Most people think of dementia as a disease that only affects the elderly, but one family shares the heartbreaking story of their daughter, who suffers from a childhood version of the debilitating condition.
In 2020, Hayden Fowler was diagnosed with Sanfilippo Syndrome, a genetic condition that causes the entire body to deteriorate, leading to seizures, movement disturbances, severe pain and discomfort, and eventually the loss of bodily functions.
The condition is final, and life expectancy is between 10 and 20 years.
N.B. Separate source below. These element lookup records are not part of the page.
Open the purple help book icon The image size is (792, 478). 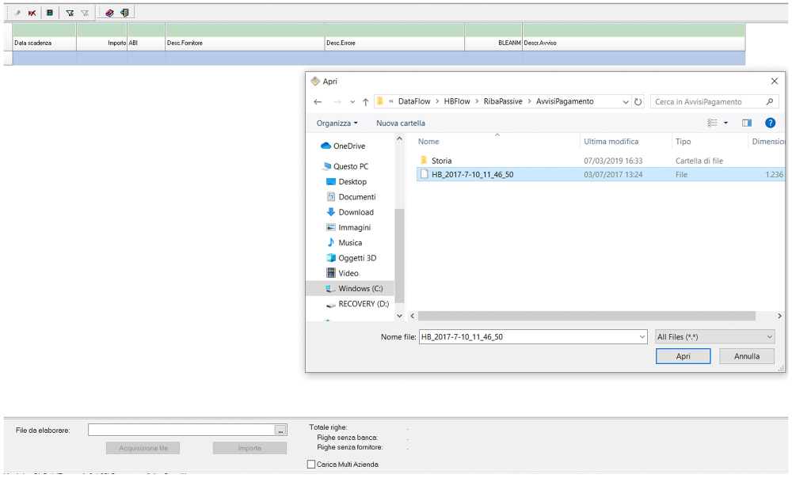pyautogui.click(x=109, y=13)
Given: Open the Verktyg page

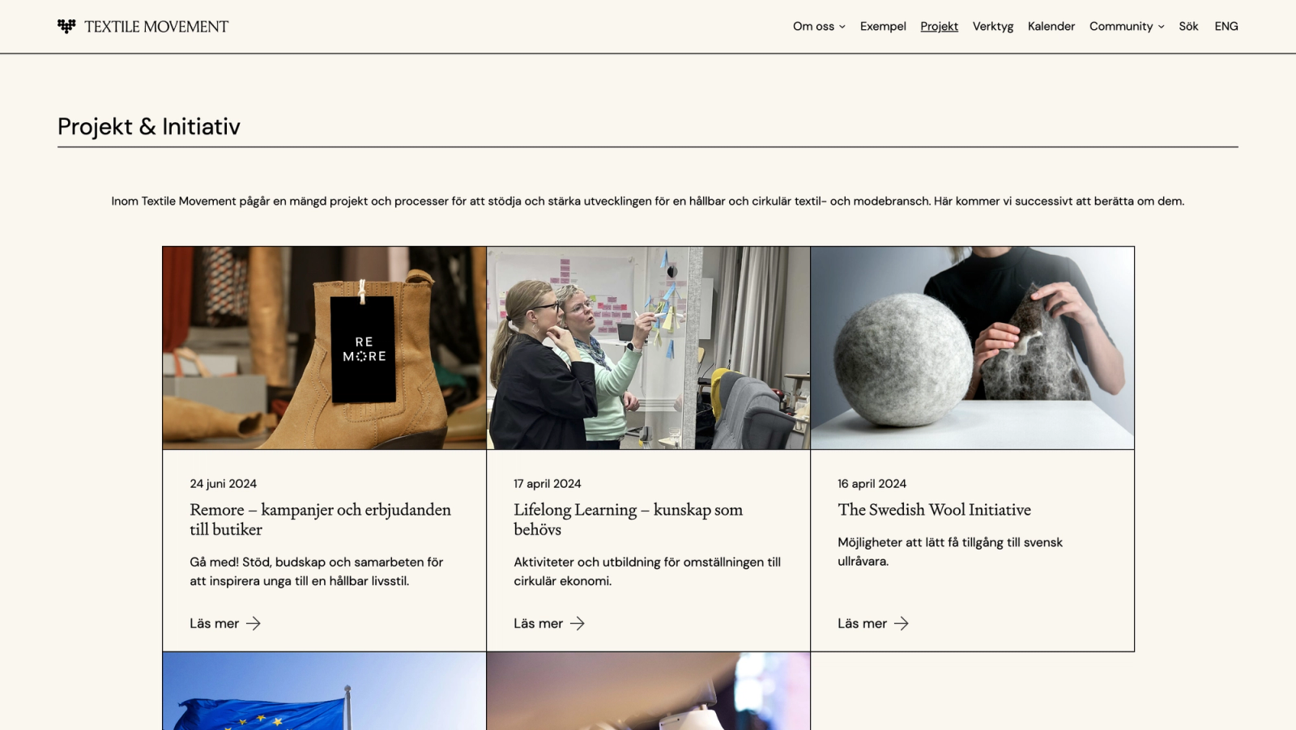Looking at the screenshot, I should point(993,26).
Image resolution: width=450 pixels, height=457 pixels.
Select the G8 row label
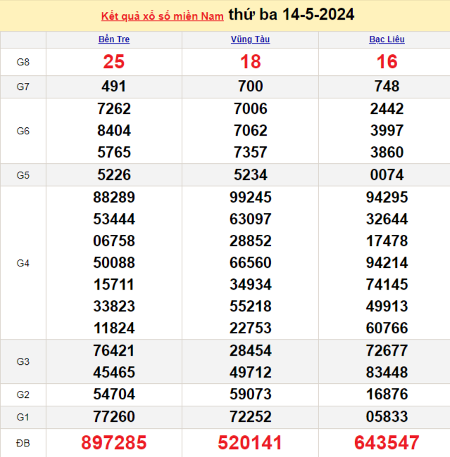(23, 62)
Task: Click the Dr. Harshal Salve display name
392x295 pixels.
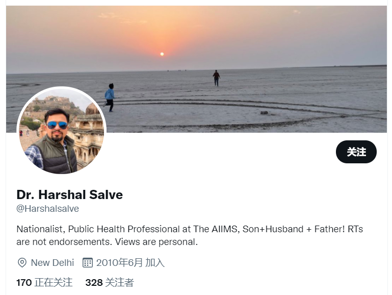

Hayden was born with the disease, and although she appeared healthy at birth, her body slowly began to deteriorate – leaving her in near-constant pain and unable to speak at just 7 years old, and the mental capacity of an 18-month-old. .
“The best way to describe [Sanfilippo syndrome] is that it’s referred to as childhood dementia or childhood Alzheimer’s disease because it attacks the brain almost identically to Alzheimer’s,” Carrie, Hayden’s mother, said, “Good morning America.” But it’s more than just dementia or Alzheimer’s, because it doesn’t just attack the brain, Rather, it attacks the central nervous system, deteriorating the whole body.
“So anything that you think can go wrong with your body can happen with Sanfilippo syndrome,” she added, acknowledging that it’s hard to look at photos and videos of her daughter when she can still talk and walk unaided.
Despite this, Fowler said her daughter still “smiles and laughs and loves and enjoys life” and inspired her and her husband Caleb and eldest daughter Braille to work on finding a cure for this terrible disease.
There is no FDA-approved treatment or treatment for Sanfilippo syndrome at this time, and the Fowler family is raising donations to support more research.
“She taught me a lot, but definitely the little things in life that we take for granted,” Carey told GMA. “We love so much more. And we struggle every day to be truly happy for her despite every heartbreak we have to deal with too. We try to focus on being happy for her because she deserves it.”
Fowler said they are raising awareness of the disease through advocacy in their community and on social media.
“It’s Hayden who we’re doing in honor of her, but we’re basically fighting for the kids in the future until there’s a cure,” she said.
“She fights so hard every day to keep going while most people have given up long before, and I just…I’m proud of her, so I enjoy letting others be proud of her.”